The Fayette Citizen-Opinion Page

Wednesday, September 19, 2001

Perspective: What I know

By BILLY MURPHY
Laugh Lines

Perspective: What I know To be emotionally drained right now, to say the least, binds all Americans together like mice in maze. As we bounce from shock to hurt to fear to anger, none of us can feel fully confident about the same things we knew just a week ago.

I am reminded of a lyric from Billy Corgan that says, "Despite all my rage, I am still just a rat in a cage." To me, this sums up a lot of feelings among the population right now. If there is one thing we Americans have always had, it is the ability to control everything around us. Not so, the case now. I think we all feel like the senior citizen who has had his Viagra stolen away.

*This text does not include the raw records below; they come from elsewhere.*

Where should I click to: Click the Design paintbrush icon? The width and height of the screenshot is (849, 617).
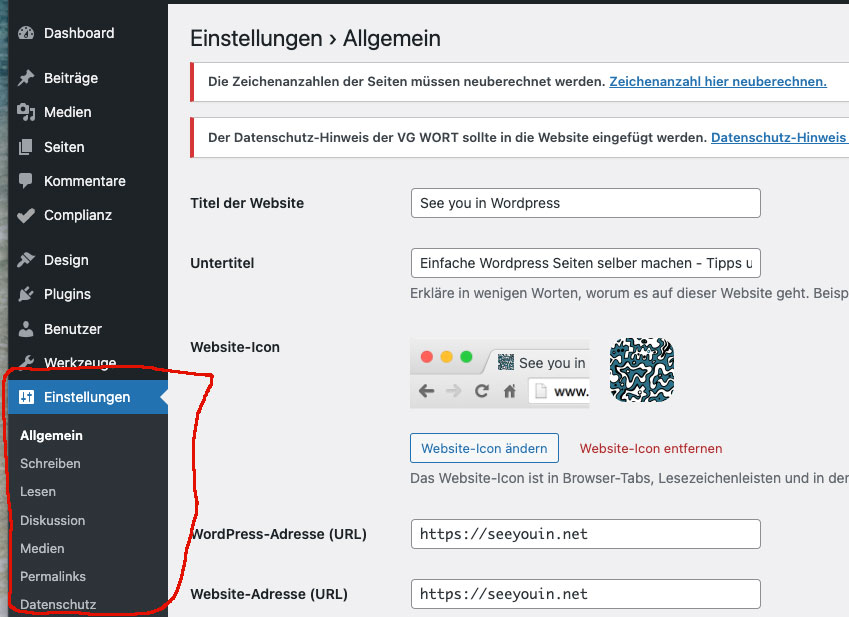(x=26, y=260)

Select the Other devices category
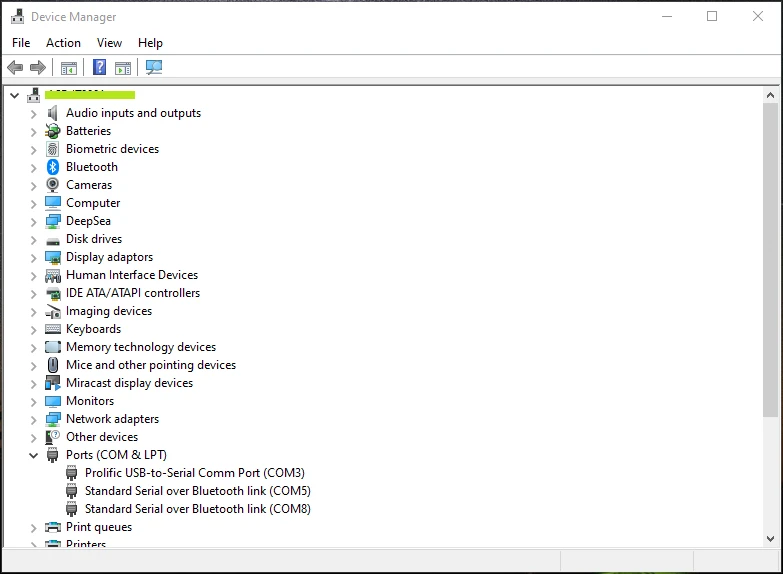click(x=102, y=437)
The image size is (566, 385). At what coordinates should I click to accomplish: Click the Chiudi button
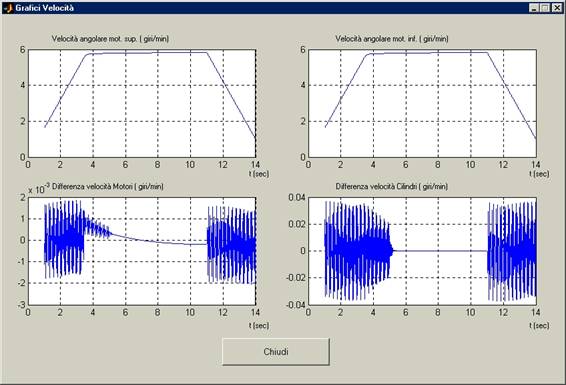pos(276,351)
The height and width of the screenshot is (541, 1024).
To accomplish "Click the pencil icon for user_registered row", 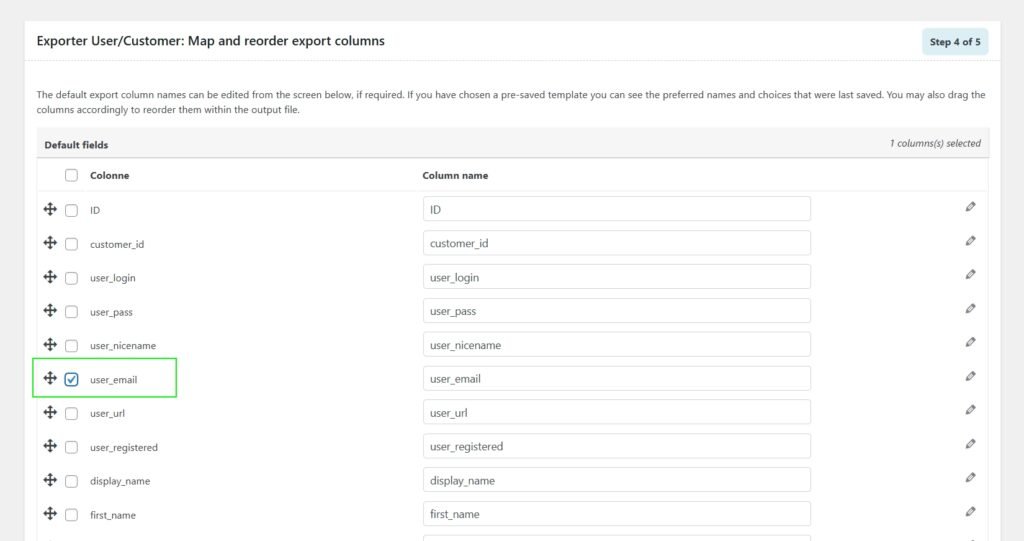I will click(x=970, y=444).
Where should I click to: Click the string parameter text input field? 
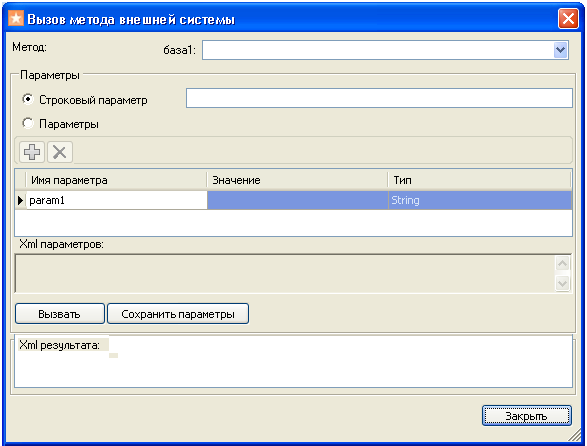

There is a shadow of doubt cast over so much of what we always have depended. I am reminded of the missionary I once heard, telling of his life of strife, but finishing every phrase with hope and the Bible verse from II Timothy, chapter 1, "For I know whom I have believed." Some things never change; they only become clearer in the fog.

To those who have lost loved ones, we can pour out our hearts. For those who have lost wives and husbands, sons and daughters, we can pray and we can pray hard.

Not since the Civil War have we been the battlefield on which our own have been killed. I feel impotent, in that I can offer nothing new, no new thoughts or words or ideas how to rise from the ashes of this catastrophe.

In some ways that is just how we can offer our respect, though. To just stop talking, to look inward, to face the silence head on. Mark Twain said, "Courage is resistance to fear, mastery of fear not absence of fear." There has been too much fear to go around in the last seven days, roughly the same amount of time it takes Russell Crowe to break up a Hollywood marriage.

There is little that shocks us anymore, yet we have been shocked. With cable piped into our homes 24/7 and every other e-mail carrying a link to every kind of wild Internet site, it is difficult even to get us to sit up and notice anything, anymore. The visual impact of Tuesday's events will stay with us for a long, long time, though.

Even with the buffer of an e-mail from a friend that told me to, "Turn on your TV, a plane has crashed into the World Trade Center," I felt affected. I felt sickened when five minutes later, I got another e-mail that said, "I am sitting here watching TV and I just saw a second plan crash into the World Trade Center while I was watching!"

By being at work, I was spared the horrible effects of seeing these events live. As each unfolding event sunk in, I felt like I was being covered with some sort of molten lava flowing slowly over my feelings.

Our feelings are what we need to embrace right now. None of us likes to be forced to encounter who we are, deep down. This is why we lose ourselves in distractions. This is why institutions like Nintendo, Nascar, and shopping exist. It's gonna take a heck of a cocktail, real or otherwise, to make us forget the sadness of Sept. 11, 2001.

None of us want to believe this is real. We want to hit rewind on our VCRs, click back our CD just a few tracks. There have always been second chances in this world we have so carefully crafted for ourselves. Not this time.

So how do we deal with our anger? What is our anger even really about? I have no idea, personally. I don't even know when I will feel like my brain is hitting on all cylinders again. My protons are firing. It's just my neurons that have caught Amtrak to some hidden cave on some lost island, in some ocean that's never been discovered.

As big as our country is, we have fallen pretty hard. But we are no Goliath. We will get back up. As the sun sets, we will stand again; and cast a larger shadow of power than anyone recalls that we ever had. Personally, though, will this retribution give us the peace we so long to have?

I am glad mine is not dependant on any of the activities that reside in either of the two earthly hemispheres: "For I know whom I have believed."